Задание A
Воспроизведите дословно часть отрывка о Савве Морозове от слов «Он поехал по» до слов «могу ее уступить.» включительно.
Задание B
Напишите, что следует дальше в отрывке о Савве Морозове, начиная сразу после его последнего предложения.

Исходный отрывок
Он поехал по указанному адресу; к нему, действительно, вышла красивая женщина.
— Вы ко мне по делу о моей замечательной корове? — сказала она весело.
— Да, да, — ответил он, быстро догадываясь.
— Но вас предупреждали, что это исключительный экземпляр, племенная, холмогорская. Меньше чем за пять тысяч я не могу ее уступить.
Морозов без всяких возражений вручил пять тысяч. Коровы он, конечно, никакой не получил, но зато все, что ему нужно было в департаменте, на другое же утро было исполнено.
Но человеческая природа не выносит двух равносильных противоположных страстей. Купец не смеет увлекаться. Он должен быть верен своей стихии — стихии выдержки и расчета. Измена неминуемо поведет к трагическому {125} конфликту, а Савва Морозов мог страстно увлекаться.
До влюбленности.
Не женщиной — это у него большой роли не играло, а личностью, идеей, общественностью. Он с увлечением отдавался роли представителя московского купечества придавая этой роли широкое общественное значение. Года два увлекался мною, потом Станиславским. Увлекаясь отдавал свою сильную волю в полное распоряжение того, кем он был увлечен; когда говорил, то его быстрые глаза точно искали одобрения, сверкали беспощадностью, сознанием капиталистической мощи и влюбленным желанием угодить предмету его настоящего увлечения
Сколько раз проводили мы время, с ним вдвоем в отдельном кабинете ресторана, часами беседуя не только о делах театра, но о литературе, — об Ибсене
Кто бы поверил, что Савва Морозов с волнением проникается революционным значением «Росмерсхольма», не замечая бегущих часов? Причем два стакана, чая порция ветчины и бутылка Johannisbergi[87] — и то только, чтобы поддержать ресторанную этику.

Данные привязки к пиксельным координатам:
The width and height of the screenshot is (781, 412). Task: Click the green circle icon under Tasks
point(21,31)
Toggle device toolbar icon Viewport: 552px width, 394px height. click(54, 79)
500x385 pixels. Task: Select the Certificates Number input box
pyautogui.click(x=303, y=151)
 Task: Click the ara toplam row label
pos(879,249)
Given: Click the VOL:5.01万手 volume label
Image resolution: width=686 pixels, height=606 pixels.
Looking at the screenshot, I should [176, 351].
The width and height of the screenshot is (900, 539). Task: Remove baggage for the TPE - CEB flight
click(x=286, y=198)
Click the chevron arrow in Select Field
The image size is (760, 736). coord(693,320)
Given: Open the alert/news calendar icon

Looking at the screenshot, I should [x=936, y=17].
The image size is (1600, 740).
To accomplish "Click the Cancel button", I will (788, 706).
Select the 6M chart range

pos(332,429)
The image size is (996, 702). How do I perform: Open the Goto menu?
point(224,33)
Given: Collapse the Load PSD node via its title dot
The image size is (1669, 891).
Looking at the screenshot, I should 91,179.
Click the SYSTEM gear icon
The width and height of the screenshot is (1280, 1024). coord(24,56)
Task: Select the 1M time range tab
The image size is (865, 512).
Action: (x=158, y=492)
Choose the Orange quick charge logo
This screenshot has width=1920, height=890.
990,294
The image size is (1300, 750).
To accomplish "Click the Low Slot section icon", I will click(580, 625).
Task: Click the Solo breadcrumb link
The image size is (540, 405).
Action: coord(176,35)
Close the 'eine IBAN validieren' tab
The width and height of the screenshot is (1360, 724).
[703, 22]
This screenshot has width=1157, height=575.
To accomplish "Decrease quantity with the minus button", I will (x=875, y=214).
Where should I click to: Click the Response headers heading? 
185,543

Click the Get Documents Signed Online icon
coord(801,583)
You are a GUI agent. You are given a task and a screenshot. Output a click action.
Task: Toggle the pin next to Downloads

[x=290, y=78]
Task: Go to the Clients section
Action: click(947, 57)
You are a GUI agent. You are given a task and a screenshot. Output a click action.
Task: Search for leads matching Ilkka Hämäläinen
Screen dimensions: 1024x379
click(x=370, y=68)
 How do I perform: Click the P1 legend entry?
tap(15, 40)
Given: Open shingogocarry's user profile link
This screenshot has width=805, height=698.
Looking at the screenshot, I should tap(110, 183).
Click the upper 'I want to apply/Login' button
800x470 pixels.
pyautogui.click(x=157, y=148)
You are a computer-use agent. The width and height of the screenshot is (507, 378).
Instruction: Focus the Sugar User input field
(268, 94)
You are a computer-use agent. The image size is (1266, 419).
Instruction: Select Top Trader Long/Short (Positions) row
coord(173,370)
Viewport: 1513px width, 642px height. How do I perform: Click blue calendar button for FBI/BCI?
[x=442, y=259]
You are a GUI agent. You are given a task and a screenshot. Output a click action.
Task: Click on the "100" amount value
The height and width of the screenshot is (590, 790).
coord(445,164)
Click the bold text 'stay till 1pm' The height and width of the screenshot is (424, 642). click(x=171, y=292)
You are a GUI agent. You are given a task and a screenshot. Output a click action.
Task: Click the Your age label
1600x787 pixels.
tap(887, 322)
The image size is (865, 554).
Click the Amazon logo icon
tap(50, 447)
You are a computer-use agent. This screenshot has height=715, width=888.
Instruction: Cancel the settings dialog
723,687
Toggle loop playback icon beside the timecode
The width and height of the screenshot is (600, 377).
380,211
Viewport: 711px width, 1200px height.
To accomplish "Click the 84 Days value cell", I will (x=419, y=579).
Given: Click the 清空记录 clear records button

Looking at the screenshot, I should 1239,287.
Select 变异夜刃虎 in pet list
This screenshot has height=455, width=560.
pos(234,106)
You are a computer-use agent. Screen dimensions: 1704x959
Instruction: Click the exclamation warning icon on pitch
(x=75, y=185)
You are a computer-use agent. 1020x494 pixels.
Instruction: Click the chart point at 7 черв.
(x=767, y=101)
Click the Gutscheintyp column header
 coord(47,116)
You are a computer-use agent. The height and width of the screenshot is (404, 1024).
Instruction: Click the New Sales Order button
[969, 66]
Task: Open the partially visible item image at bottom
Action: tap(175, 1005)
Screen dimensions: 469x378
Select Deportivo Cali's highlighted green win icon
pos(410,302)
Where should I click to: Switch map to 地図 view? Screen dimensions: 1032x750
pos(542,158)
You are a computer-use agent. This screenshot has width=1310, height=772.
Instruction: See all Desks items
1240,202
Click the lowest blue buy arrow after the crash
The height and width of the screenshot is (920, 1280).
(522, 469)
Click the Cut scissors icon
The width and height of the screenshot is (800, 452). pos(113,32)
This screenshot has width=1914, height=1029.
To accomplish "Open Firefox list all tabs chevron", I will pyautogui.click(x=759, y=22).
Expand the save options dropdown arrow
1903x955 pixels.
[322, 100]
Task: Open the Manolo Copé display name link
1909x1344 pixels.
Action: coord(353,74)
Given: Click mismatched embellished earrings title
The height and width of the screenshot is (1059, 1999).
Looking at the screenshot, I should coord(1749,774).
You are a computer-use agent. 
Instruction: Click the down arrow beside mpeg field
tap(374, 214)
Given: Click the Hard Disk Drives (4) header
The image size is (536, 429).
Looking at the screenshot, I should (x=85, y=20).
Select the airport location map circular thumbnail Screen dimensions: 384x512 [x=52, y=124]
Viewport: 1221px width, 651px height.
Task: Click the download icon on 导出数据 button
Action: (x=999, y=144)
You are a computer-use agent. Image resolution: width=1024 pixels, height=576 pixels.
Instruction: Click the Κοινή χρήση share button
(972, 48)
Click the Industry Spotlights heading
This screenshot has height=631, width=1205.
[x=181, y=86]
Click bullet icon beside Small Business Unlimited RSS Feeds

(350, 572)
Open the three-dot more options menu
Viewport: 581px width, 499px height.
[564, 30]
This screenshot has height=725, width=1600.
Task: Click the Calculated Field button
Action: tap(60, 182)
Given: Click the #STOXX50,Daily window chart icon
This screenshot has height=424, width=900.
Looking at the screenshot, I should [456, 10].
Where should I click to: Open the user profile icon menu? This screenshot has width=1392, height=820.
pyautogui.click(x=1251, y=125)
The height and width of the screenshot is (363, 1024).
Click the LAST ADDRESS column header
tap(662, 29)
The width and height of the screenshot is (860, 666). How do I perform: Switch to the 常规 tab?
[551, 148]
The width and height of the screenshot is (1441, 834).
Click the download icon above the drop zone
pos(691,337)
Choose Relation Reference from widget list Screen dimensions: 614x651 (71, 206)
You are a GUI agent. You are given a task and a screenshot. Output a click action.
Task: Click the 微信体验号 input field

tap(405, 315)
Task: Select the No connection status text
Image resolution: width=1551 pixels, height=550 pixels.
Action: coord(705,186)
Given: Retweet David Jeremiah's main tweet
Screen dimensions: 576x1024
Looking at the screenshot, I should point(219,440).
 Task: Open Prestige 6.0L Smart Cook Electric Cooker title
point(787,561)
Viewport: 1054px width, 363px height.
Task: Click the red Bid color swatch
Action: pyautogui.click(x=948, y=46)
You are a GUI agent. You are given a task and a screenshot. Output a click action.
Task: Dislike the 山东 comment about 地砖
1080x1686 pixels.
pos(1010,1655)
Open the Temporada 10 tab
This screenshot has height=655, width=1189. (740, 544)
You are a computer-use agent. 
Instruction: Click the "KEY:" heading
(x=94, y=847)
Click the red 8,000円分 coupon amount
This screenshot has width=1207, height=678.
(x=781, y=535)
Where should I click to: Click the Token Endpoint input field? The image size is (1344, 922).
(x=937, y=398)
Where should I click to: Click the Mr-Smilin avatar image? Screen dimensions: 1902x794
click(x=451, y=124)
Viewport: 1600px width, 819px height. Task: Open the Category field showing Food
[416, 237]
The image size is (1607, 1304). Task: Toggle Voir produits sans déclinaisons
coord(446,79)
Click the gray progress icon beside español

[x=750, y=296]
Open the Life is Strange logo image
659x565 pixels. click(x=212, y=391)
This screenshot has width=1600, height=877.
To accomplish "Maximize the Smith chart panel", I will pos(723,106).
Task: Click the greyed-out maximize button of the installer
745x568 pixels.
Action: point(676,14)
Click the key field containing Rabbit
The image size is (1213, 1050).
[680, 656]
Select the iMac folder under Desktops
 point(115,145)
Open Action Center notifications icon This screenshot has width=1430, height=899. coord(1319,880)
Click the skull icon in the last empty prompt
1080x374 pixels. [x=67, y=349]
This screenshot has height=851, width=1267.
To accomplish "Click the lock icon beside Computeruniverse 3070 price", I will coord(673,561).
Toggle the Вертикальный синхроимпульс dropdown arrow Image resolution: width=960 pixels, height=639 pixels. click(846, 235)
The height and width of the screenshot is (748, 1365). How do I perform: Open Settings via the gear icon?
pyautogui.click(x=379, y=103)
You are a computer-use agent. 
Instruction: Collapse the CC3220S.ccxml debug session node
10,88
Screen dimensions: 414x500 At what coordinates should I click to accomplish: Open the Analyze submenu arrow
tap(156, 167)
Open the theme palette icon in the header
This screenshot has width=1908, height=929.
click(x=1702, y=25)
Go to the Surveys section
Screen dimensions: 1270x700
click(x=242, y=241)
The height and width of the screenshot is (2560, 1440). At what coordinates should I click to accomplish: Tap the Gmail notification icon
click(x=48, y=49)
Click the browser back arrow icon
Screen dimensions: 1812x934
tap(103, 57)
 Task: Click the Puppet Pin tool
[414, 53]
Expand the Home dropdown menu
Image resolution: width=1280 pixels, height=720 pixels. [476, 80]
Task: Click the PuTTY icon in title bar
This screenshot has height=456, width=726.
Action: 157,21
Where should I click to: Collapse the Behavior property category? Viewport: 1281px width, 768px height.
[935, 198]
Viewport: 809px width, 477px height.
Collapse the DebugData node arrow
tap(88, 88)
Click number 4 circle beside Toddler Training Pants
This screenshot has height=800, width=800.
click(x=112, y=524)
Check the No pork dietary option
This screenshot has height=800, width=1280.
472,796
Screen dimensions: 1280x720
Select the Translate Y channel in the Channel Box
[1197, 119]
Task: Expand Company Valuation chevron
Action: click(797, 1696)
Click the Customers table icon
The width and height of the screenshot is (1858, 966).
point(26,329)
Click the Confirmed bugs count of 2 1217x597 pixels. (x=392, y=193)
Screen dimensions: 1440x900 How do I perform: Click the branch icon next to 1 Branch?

Ответ A
Он поехал по указанному адресу; к нему, действительно, вышла красивая женщина.
— Вы ко мне по делу о моей замечательной корове? — сказала она весело.
— Да, да, — ответил он, быстро догадываясь.
— Но вас предупреждали, что это исключительный экземпляр, племенная, холмогорская. Меньше чем за пять тысяч я не могу ее уступить.

Ответ B
Но самым громадным, всепоглощающим увлечением его был Максим Горький и в дальнейшем — революционное движение…
Мое знакомство с Саввой Тимофеевичем было сначала очень поверхностное. Встречались с ним где-нибудь на больших вечерах или на выставках, или на премьерах, — где-то нас познакомили. Однажды был объявлен какой-то большой благотворительный спектакль, в котором я с моими учениками ставил «Три смерти» Майкова. Встретившись где-то с Саввой Тимофеевичем, я предложил ему взять у меня два билета. Он очень охотно принял, но со смешком сказал, что у него нет с собой денег. Я ответил: «Пожалуйста, пусть десять рублей будут за вами; все-таки довольно любопытно, что мне, так сказать, интеллигентному пролетарию миллионер Морозов состоит должником». Оба этой шуткой остались довольны. Прошло месяца два, мы где-то снова встретились, и он сразу: «Я вам должен десять рублей, а у меня снова денег нет». Я опять: «Пожалуйста, пожалуйста, не беспокойтесь. Дайте такому положению продлиться подольше». Так при {126} встречах шутили мы года два. Однажды я ему даже сказал: «Ничего, ничего, я когда-нибудь за ними сам к вам приду». С этим я к нему вместе с Алексеевым теперь и вошел: «Ну, Савва Тимофеевич, я пришел к вам за долгом — за десятью рублями».
Морозов согласился войти в наше паевое товарищество сразу, без всяких опросов. Он поставил единственное условие — чтобы наше товарищество не имело никакого над собой высочайшего покровительства. Он вошел в десяти тысячах.
Впоследствии он взял на себя все материальные заботы, построил нам театр, помог устроиться «Товариществу артистов».
В истории Художественного театра его имя занимает видное место.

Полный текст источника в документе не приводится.